## begin Raw records

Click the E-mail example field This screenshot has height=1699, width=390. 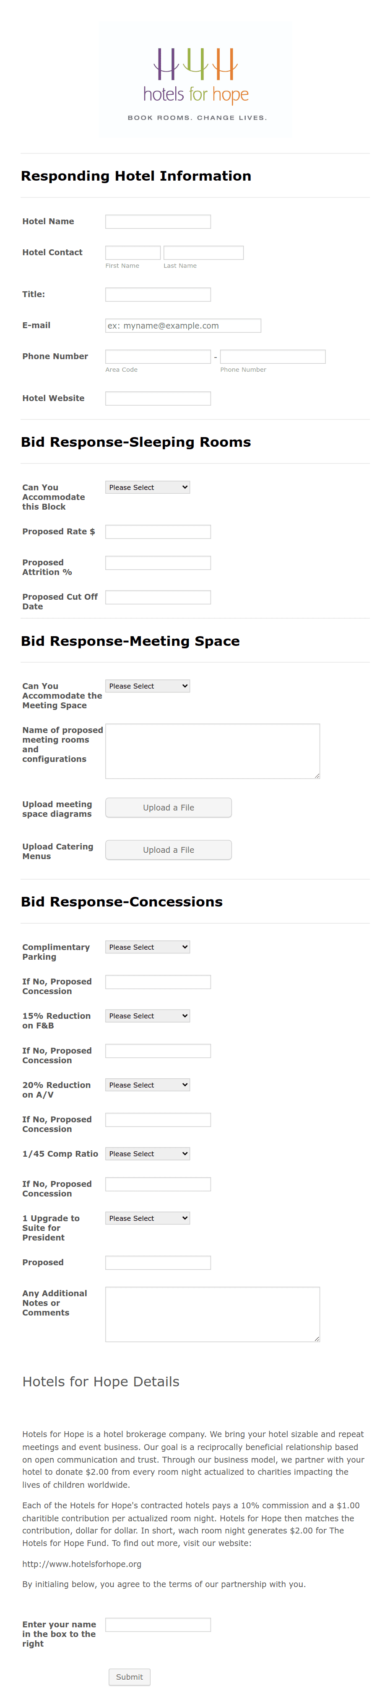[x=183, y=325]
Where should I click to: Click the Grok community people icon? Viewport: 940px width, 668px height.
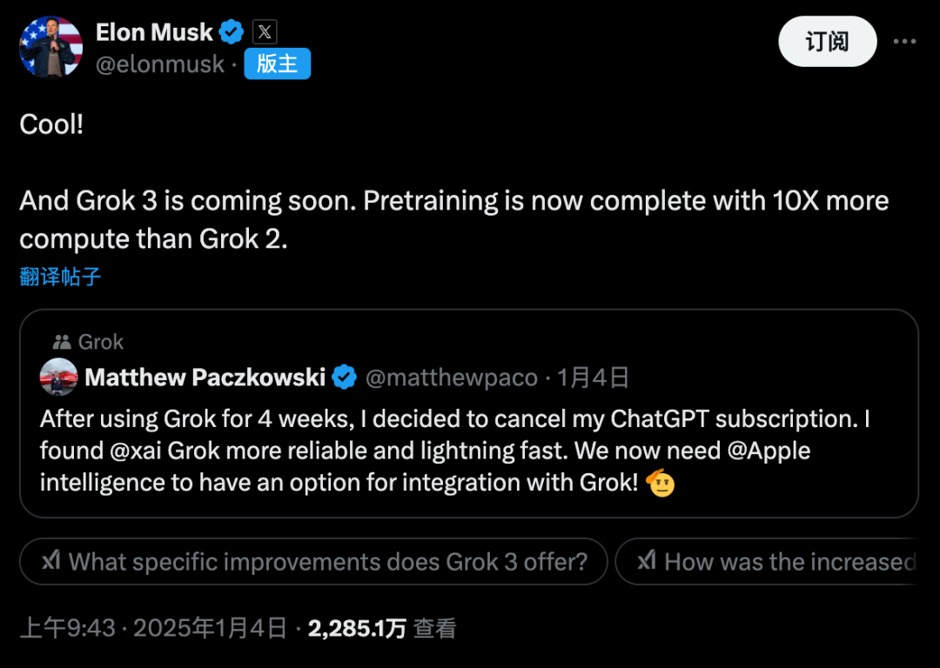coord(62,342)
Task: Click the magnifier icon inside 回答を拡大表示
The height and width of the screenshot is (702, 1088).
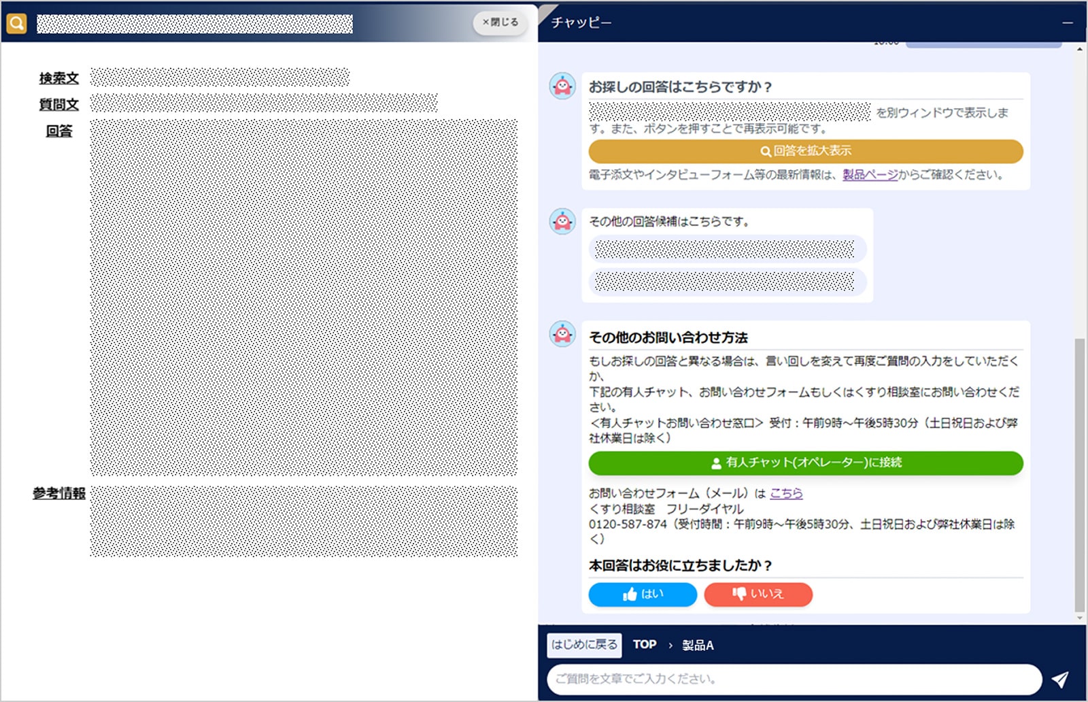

## end Raw records

What you are asked to do:
Copy the lines exactly, starting with the line that contains "Where should I" and going on through the end of the records, and leave the pictures out of your answer.

The reply:
Where should I click to: Click the Grok community people icon? Viewport: 940px width, 668px height.
coord(62,342)
Task: Click the magnifier icon inside 回答を拡大表示
The height and width of the screenshot is (702, 1088).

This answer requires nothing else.